For people who don’t know how this works in real life, when you consult with a law firm, even just a consultation, that firm generally cannot represent the opposing party in the same matter. It’s called a conflict of interest. So the idea is simple — if Tom called every powerful firm in New York first, Shiv would be locked out. And that’s exactly what happened in the show. She would have to go find representation elsewhere, someone with less power, less resources, less experience handling the kind of money the Roys have. It is a move so calculated it almost reads like a chess opening. Except the person on the other side of the board is your daughter. Logan Roy did this to his own daughter. His own daughter.

But here is where it gets more complicated and honestly even more infuriating. This strategy is not as clean as the show makes it look, and powerful people know that. For a conflict of interest to actually hold up, most bar associations require that real confidential information was shared during that consultation — finances, legal strategy, personal details. You cannot just call a firm, say your name, and automatically block them from working with your spouse. It has to be a real disclosure. So what Logan was telling Tom to do lives in a legal gray area. If Tom just made calls and gave no real information, those conflicts probably wouldn’t hold up in court. But if he sat down, even briefly, and shared actual details about assets or the nature of the case — that changes everything. And Logan Roy is not the kind of man who does things halfway. Like he likes to say — “I’m a killer.”

What makes this scene so deeply ugly is not just the move itself. It’s the intent behind it. This was not Tom protecting himself. This was Logan orchestrating an ambush against his own daughter, using the legal system as a weapon, hiding behind technicalities the way powerful people always do. And what did Logan got in return? He never talked with his daughter again and died alone, with none of his kids around. Because he cared more about his greed than his own family. That is the thing about money and power — they don’t break the rules. They just know exactly where the rules stop and how to operate in everything that lives beyond them. And most people never even know that space exists until they are already standing in it with nothing.

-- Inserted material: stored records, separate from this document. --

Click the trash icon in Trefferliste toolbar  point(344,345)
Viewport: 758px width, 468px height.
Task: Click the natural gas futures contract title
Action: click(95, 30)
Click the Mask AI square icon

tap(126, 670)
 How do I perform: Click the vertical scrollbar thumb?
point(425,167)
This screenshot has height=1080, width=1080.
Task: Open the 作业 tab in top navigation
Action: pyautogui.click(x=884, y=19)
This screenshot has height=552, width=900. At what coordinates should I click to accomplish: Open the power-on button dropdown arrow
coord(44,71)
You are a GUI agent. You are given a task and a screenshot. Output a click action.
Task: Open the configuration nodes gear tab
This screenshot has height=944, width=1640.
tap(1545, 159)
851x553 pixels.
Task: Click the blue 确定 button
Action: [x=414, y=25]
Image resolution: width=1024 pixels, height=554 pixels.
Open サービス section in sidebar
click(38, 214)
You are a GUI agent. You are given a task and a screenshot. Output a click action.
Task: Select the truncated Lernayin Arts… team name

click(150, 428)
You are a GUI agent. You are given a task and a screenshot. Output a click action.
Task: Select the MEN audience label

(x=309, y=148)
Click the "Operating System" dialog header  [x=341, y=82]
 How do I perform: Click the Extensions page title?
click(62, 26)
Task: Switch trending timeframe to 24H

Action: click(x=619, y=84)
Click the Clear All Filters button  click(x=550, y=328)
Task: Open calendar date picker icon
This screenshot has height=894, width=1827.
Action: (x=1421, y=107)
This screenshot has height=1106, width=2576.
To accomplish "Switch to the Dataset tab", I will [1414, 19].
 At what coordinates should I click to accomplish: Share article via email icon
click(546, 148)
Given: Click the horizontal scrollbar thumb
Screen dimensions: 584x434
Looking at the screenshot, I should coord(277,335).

This happens in real divorces. Wealthy people do this. It is technically within the rules, which is exactly what makes it so enraging — there is no recourse, no one to call, nothing to point to and say that was wrong because on paper it wasn’t. The legal system was designed with ethics in mind, but ethics and legality are not the same thing, and they have never been the same thing. Logan Roy didn’t break any rules. He just proved once again that the rules were never really written to protect people like Shiv. Even when Shiv is his own blood.